■ **Exercise instructions**
Could you restate every line of the data word for word?

--*--

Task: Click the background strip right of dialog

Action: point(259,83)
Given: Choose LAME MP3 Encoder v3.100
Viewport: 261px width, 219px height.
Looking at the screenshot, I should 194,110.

--*--

■ **Answer box**
Task: Click the background strip right of dialog

Action: point(259,83)
Given: Choose LAME MP3 Encoder v3.100
Viewport: 261px width, 219px height.
Looking at the screenshot, I should 194,110.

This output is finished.